If you look at the red and blue lines, you see two smooth curves that reach from 0 to 100% luminance, in even transitions. The green line is quite different, starting out way too bright and finishing at not quite bright enough. Furthermore, throughout the spectrum, there is up and down motion to the graph, showing an inability to reproduce brightness values of green. These bumps show a shift from too bright to too dim, never reproducing green at the correct brightness for the given input signal. Oh well, at least the red and blues will look strong.
Where's all the saturation!? Previously, we saw problems only with the green values in terms of luminance value reproduction, now we see that the green colors are the only accurate ones when matched up to the Rec. 709, the international standard for HD colors. The red and blue colors are drastically undersaturated.
We even retested the colors using the expanded color range, and found that this adjustment did not help the situation, rather the gamut errors were slightly greater than using the standard color range. The biggest difference was an inconsistent color temperature, so we recommend leaving the color range on standard.
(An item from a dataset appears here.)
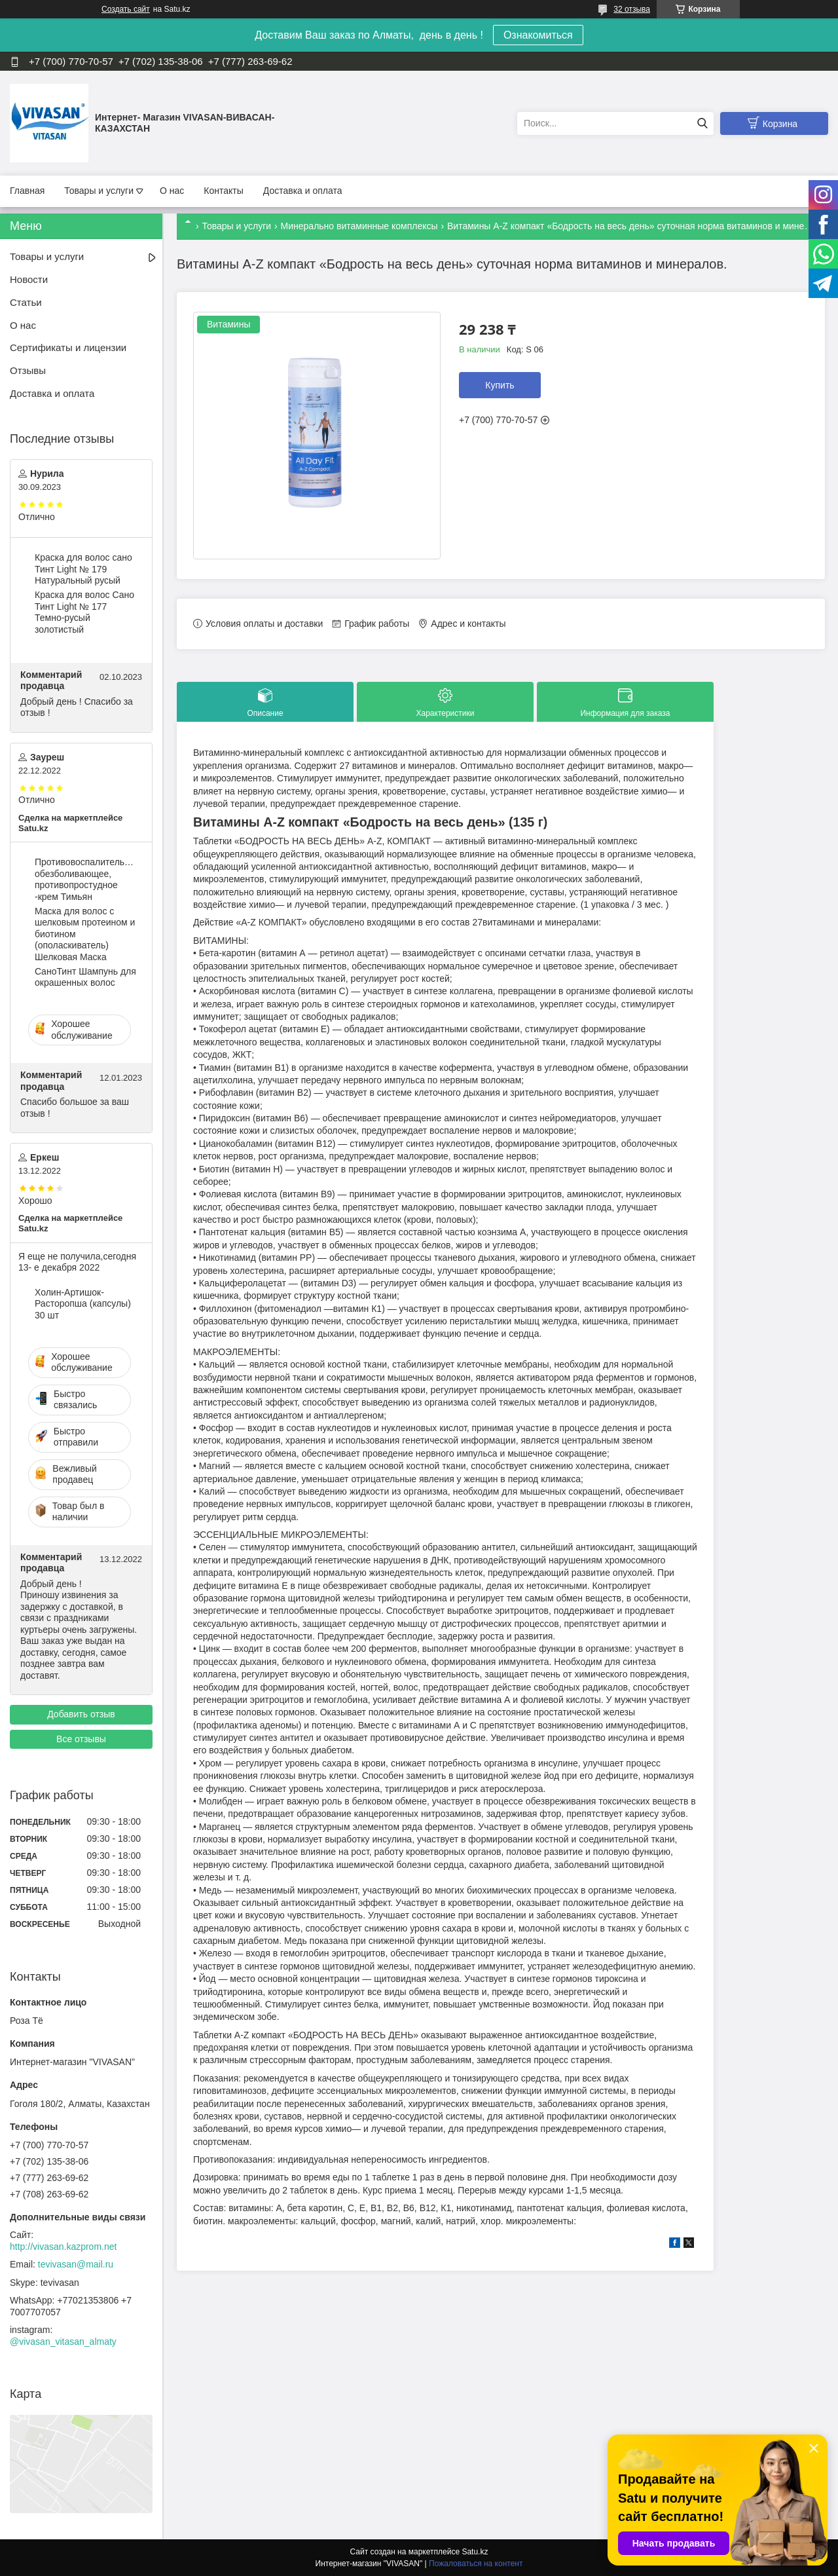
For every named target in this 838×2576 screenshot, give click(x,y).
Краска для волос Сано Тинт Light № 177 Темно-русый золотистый (84, 612)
Combining the knowledge we have, the green colors are accurate, but transition from dark to light poorly. The red and blue values are not quite red and blue, but have great brightness reproduction across the spectrum. The mixture of these benefits and deficits makes for an odd set of colors, but a picture that is actually watchable in our regard. You may notice that something is not quite right, but you may also be lulled into watching a strong picture by how good the colors look in relation to one another on screen.